6. MmeD..., qui ne conteste pas l'existence d'un traitement approprié aux pathologies psychiatriques au Kosovo, soutient qu'elle ne pourrait bénéficier d'un tel traitement dès lors qu'un retour au Kosovo aurait pour conséquence une aggravation de son état de santé en raison des évènements traumatisants qu'elle y a vécus. Toutefois, l'intéressée n'établit pas, par les pièces qu'elle produit, qu'il existe un lien direct entre son état de santé et des évènements tels que ceux qu'elle allègue, alors qu'au demeurant tant l'Office français de protection des réfugiés et apatrides et la Cour nationale du droit d'asile ont rejeté sa demande d'asile.

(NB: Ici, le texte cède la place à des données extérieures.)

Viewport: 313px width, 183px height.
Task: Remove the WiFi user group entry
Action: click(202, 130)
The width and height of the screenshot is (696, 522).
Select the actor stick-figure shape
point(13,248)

Par suite, le moyen tiré de la méconnaissance des dispositions du 11° de l'article L. 313-11 du code de l'entrée et du séjour des étrangers et du droit d'asile, ne peut être accueilli.

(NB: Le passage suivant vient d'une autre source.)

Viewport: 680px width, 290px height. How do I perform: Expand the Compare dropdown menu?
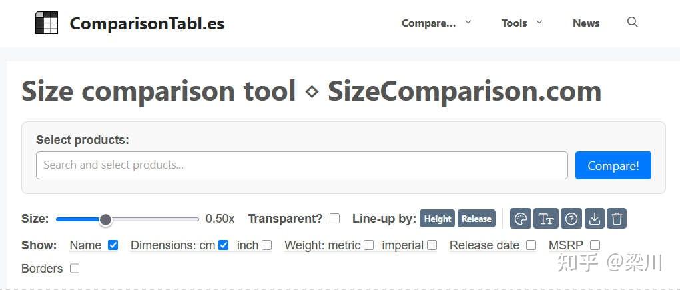point(436,23)
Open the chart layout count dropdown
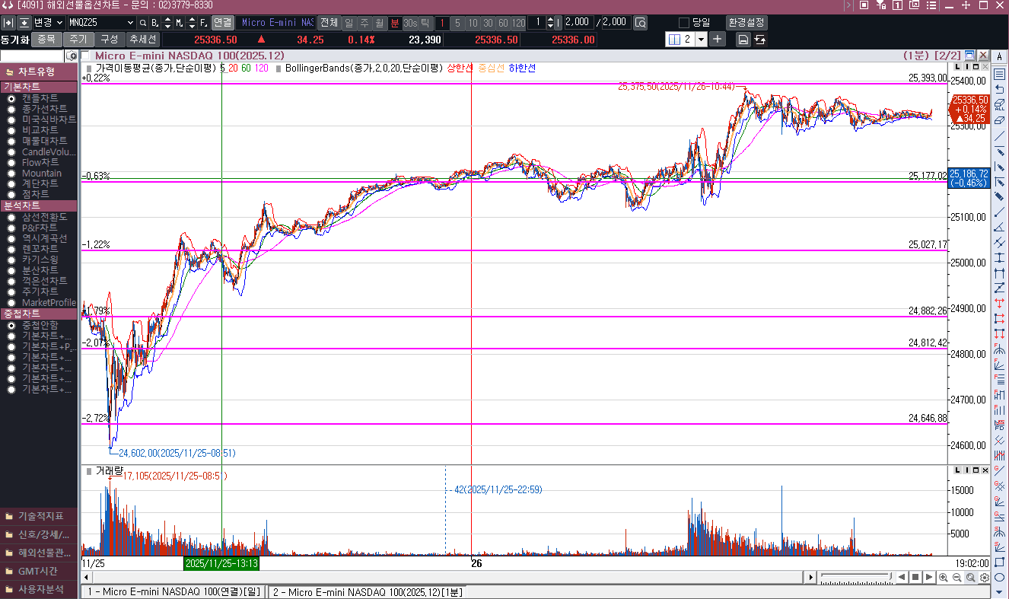Viewport: 1009px width, 599px height. coord(699,39)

7. En second lieu, aux termes de l'article 8 de la convention européenne de sauvegarde des droits de l'homme et des libertés fondamentales : "Toute personne a droit au respect de sa vie privée et familiale, de son domicile et de sa correspondance. Il ne peut y avoir ingérence d'une autorité publique dans l'exercice de ce droit que pour autant que cette ingérence est prévue par la loi et qu'elle constitue une mesure qui, dans une société démocratique, est nécessaire à la sécurité nationale, à la sûreté publique, au bien-être économique du pays, à la défense de l'ordre et à la prévention des infractions pénales, à la protection de la santé ou de la morale, ou à la protection des droits et libertés d'autrui ".
8. M. et Mme D...soutiennent qu'ils ont fait des efforts pour s'intégrer dans la société française et que M. D...est titulaire d'une promesse d'embauche. Toutefois, il ressort des pièces du dossier que les intéressés résident depuis moins de trois ans en France et que leurs trois enfants mineurs résident au Kosovo. La cellule familiale composée du couple et de leurs enfants a donc vocation à se reconstituer au Kosovo. Par suite, et nonobstant les efforts d'intégration du couple, le préfet n'a pas porté une atteinte disproportionnée à leur droit au respect de leur vie privée et familiale en refusant de leur délivrer un titre de séjour. Le moyen tiré de la méconnaissance des stipulations de l'article 8 de la convention européenne de sauvegarde des droits de l'homme et des libertés fondamentales doit être écarté.
9. Il résulte de tout ce qui précède que M. et Mme D... ne sont pas fondés à soutenir que c'est à tort que, par le jugement attaqué, le tribunal administratif de Besançon a rejeté leurs demandes. Par voie de conséquence, leurs conclusions aux fins d'injonction ainsi que celles tendant à la condamnation de l'Etat aux dépens et leurs conclusions présentées sur le fondement des articles L. 761-1 du code de justice administrative et 37 de la loi du 10 juillet 1991 ne peuvent qu'être rejetées.
D E C I D E :
Article 1er : Il n'y a pas lieu de statuer sur les demandes d'aide juridictionnelle provisoire de M. et MmeD....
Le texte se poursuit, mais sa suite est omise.